Saturday, November 01, 2008

XNA Series - A Simple Particle System

Sometimes you need to create a an effect like smoke or an explosion. This is when you can turn to a particle system. You can think of a particle system as an emitter. It emits points on given velocities, and each of those points has a lifetime. Once that lifetime is over they are no longer updated or drawn. This example will be a simple "fountain"

First, we will create a class to represent each particle. We will call it Particle

public class Particle
{
public bool alive = false;
public Vector2 position = Vector2.Zero;
public Vector2 velocity = Vector2.Zero;
public int lifeTime = 0;
}

So each particle has a field that shows if it is to be drawn an updated. A current position and velocity as well as a counter for how many updates it has been alive.

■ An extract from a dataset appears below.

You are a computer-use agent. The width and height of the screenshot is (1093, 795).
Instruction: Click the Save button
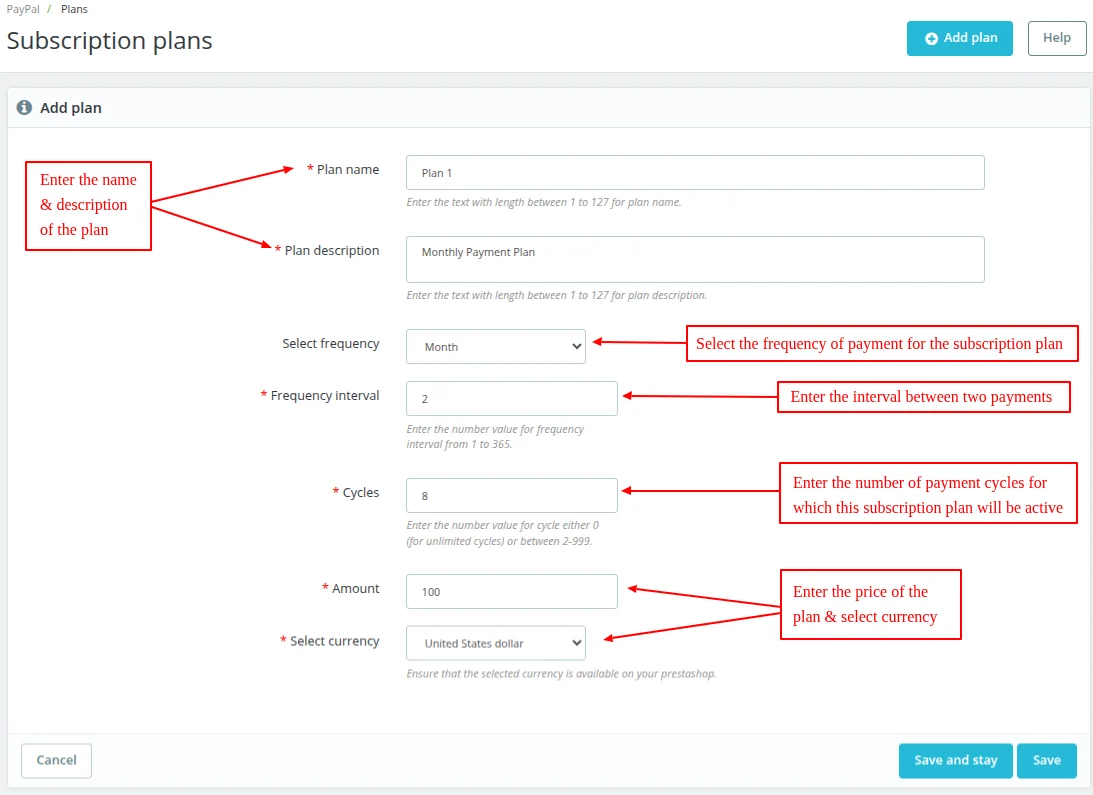point(1046,760)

public class ParticleSystem
{
public int totalParticles = 500;
public Vector2 position = Vector2.Zero;
public Texture2D sprite;
public Particle[] parts;
public int current = 0;
public int end = 60;
public bool started = false;


In our particle system class we keep track of how many particles are in the system, the position of the emitter, the texture of the particles, an array of particles, a counter of how many updates the system has been through and if the system is running.


public void Init(){
Random r = new Random();
parts = new Particle[totalParticles];
for (int i = 0; i < totalParticles; i++)
{
parts[i] = new Particle();
parts[i].velocity = new Vector2(0 +(float)r.Next(-100,100)/100f,
-3 + (float)r.Next(-100,100)/100f);
}
}


Here is an init function. This will instantiate the particle array and set each member to new particle. I was also lazy here and set the initial velocity to [0,-3] with each component getting a number between -1 and 1 added to it for some randomness.


public void Start()
{
started = true;
}


This method simply starts the system

public void Update(GameTime gameTime)
{
if (started)
{
current++;
if (current < totalParticles)
{
parts[current].alive = true;
parts[current].position = position;
}
for (int i = 0; i < totalParticles; i++)
{
if (parts[i].alive)
{
parts[i].lifeTime++;
if (parts[i].lifeTime > end)
{
parts[i].alive = false;
} else
{
parts[i].velocity.Y += 9.8f/50f;
parts[i].position = parts[i].position + parts[i].velocity;

}
}
}
}
}


The update method first checks to see if the system is started. If so, it increments the total updates for the system and if we still have particles left, we set the next one to alive and set it's position to that of the emitter. Then for each alive particle, we increment it's life, if its been alive too long we kill it, if not, we add some gravity to it's velocity (taking into account elapsed time, and then add it's velocity to it's position.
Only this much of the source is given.